Microsoft just published their “Path to Medical Superintelligence”

Benchmarked against real-world case records published each week in the New England Journal of Medicine, we show that the Microsoft AI Diagnostic Orchestrator (MAI-DxO) correctly diagnoses up to 85% of NEJM case proceedings, a rate more than four times higher than a group of experienced physicians. MAI-DxO also gets to the correct diagnosis more cost-effectively than physicians.

To practice medicine in the United States, physicians need to pass the United States Medical Licensing Examination (USMLE), a rigorous and standardized assessment of clinical knowledge and decision making. USMLE questions were among the earliest benchmarks used to evaluate AI systems in medicine, offering a structured way to compare model performance – both against each other and against human clinicians. In just three years, generative AI has advanced to the point of scoring near-perfect scores on the USMLE and similar exams. But these tests primarily rely on multiple-choice questions, which favor memorization over deep understanding. By reducing medicine to one-shot answers on multiple-choice questions, such benchmarks overstate the apparent competence of AI systems and obscure their limitations.

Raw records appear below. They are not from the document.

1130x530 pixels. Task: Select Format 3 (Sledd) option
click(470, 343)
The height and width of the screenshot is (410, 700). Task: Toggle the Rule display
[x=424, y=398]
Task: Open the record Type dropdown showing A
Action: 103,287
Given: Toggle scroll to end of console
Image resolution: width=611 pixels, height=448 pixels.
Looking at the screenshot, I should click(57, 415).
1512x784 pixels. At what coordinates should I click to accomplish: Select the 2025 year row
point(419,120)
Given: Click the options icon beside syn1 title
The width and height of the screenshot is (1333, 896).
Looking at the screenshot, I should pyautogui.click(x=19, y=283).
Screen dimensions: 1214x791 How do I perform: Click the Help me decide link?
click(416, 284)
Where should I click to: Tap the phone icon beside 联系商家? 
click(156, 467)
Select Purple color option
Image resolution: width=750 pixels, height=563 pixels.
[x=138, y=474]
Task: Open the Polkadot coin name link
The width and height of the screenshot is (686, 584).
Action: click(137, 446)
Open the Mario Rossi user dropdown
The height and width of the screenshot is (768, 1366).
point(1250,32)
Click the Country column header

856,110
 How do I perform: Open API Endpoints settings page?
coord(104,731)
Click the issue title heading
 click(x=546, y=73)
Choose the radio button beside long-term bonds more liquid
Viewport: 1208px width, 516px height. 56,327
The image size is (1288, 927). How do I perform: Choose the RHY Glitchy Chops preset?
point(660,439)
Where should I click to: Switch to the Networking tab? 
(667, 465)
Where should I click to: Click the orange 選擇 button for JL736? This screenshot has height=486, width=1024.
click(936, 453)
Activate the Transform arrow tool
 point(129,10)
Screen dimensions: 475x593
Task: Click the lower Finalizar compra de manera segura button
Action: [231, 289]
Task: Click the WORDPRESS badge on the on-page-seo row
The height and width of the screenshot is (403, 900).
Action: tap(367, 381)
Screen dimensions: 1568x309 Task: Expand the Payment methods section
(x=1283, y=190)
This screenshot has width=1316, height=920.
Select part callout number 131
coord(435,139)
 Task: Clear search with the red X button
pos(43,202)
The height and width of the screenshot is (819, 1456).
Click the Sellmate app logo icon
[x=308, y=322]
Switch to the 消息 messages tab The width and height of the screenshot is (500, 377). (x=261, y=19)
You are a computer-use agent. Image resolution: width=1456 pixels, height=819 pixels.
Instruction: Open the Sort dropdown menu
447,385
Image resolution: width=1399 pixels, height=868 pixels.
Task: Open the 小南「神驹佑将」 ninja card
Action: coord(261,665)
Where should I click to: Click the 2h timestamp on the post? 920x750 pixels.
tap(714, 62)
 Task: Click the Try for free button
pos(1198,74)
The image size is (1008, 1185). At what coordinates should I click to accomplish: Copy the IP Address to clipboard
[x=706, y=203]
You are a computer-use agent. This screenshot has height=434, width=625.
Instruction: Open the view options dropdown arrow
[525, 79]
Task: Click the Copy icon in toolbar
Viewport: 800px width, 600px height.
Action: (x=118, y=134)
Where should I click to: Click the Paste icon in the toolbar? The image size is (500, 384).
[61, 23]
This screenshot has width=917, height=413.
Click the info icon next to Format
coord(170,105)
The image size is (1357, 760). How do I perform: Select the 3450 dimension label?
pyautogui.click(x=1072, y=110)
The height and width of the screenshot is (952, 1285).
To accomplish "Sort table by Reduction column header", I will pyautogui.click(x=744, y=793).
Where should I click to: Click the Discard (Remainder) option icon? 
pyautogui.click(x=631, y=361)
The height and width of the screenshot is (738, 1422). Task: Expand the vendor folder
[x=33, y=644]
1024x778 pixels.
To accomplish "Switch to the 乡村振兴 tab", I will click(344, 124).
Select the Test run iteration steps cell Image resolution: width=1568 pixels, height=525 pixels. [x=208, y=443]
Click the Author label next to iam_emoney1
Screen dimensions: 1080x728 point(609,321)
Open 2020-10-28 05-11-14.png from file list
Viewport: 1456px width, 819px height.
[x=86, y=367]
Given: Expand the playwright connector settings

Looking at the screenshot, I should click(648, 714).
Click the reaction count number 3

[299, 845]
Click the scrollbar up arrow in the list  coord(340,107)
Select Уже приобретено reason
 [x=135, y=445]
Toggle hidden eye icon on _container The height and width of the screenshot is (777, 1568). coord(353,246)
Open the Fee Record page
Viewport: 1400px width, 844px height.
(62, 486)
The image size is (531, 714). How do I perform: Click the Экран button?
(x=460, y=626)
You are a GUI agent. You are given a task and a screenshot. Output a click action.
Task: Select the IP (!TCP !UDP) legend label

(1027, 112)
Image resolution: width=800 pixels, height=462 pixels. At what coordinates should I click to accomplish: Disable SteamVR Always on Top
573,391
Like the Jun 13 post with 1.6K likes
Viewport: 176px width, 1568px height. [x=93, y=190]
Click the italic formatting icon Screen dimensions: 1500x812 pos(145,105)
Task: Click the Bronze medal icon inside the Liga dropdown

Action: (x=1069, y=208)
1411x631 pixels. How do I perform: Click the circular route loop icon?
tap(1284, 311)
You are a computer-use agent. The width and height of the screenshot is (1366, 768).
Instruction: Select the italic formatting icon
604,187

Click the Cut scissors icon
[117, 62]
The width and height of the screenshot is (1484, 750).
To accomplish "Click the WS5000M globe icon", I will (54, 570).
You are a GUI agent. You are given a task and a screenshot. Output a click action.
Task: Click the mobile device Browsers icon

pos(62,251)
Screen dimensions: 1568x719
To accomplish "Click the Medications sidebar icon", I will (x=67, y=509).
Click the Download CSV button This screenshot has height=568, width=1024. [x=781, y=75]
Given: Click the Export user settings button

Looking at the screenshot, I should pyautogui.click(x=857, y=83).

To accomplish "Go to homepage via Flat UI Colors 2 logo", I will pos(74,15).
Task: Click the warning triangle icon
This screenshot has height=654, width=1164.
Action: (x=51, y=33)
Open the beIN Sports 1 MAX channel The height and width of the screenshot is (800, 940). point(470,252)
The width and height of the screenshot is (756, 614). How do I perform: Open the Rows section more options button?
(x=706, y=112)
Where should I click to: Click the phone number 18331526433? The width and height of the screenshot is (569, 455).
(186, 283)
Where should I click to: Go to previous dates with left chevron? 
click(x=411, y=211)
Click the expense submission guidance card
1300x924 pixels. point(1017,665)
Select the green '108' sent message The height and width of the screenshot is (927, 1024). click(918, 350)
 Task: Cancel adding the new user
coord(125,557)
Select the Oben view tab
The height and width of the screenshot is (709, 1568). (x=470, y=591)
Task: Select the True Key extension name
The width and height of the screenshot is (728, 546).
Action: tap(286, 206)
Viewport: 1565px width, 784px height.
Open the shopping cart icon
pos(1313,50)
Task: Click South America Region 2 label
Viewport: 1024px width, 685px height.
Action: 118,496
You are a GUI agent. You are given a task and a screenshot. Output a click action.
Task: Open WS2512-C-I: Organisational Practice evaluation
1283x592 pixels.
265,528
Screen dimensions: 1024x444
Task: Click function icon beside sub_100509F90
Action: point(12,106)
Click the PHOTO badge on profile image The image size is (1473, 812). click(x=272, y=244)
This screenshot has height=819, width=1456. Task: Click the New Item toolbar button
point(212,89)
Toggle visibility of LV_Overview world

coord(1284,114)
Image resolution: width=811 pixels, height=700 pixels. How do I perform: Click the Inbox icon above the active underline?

At Microsoft AI, we’re working to advance and evaluate clinical reasoning capabilities. To move beyond the limitations of multiple-choice questions, we’ve focused on sequential diagnosis, a cornerstone of real-world medical decision making. In this process, a clinician begins with an initial patient presentation and then iteratively selects questions and diagnostic tests to arrive at a final diagnosis. For example, a patient presenting with cough and fever may lead the clinician to order and review blood tests and a chest X-ray before they feel confident about diagnosing pneumonia. Each week, the New England Journal of Medicine (NEJM) – one of the world’s leading medical journals – publishes a Case Record of the Massachusetts General Hospital, presenting a patient’s care journey in a detailed, narrative format. These cases are among the most diagnostically complex and intellectually demanding in clinical medicine, often requiring multiple specialists and diagnostic tests to reach a definitive diagnosis. How does AI perform? To answer this, we created interactive case challenges drawn from the NEJM case series – what we call the Sequential Diagnosis Benchmark (SD Bench). This benchmark transforms 304 recent NEJM cases into stepwise diagnostic encounters where models – or human physicians – can iteratively ask questions and order tests. As new information becomes available, the model or clinician updates their reasoning, gradually narrowing toward a final diagnosis. This diagnosis can then be compared to the gold-standard outcome published in the NEJM. Each requested investigation also incurs a (virtual) cost, reflecting real-world healthcare expenditures. This allows us to evaluate performance across two key dimensions: diagnostic accuracy and resource expenditure.

Here’s a demonstration:

So Microsoft’s new medical AI can crack some of the world’s trickiest medical cases. Good. It probably will out-diagnose the average harried, overworked, public health system-strangled human doctor.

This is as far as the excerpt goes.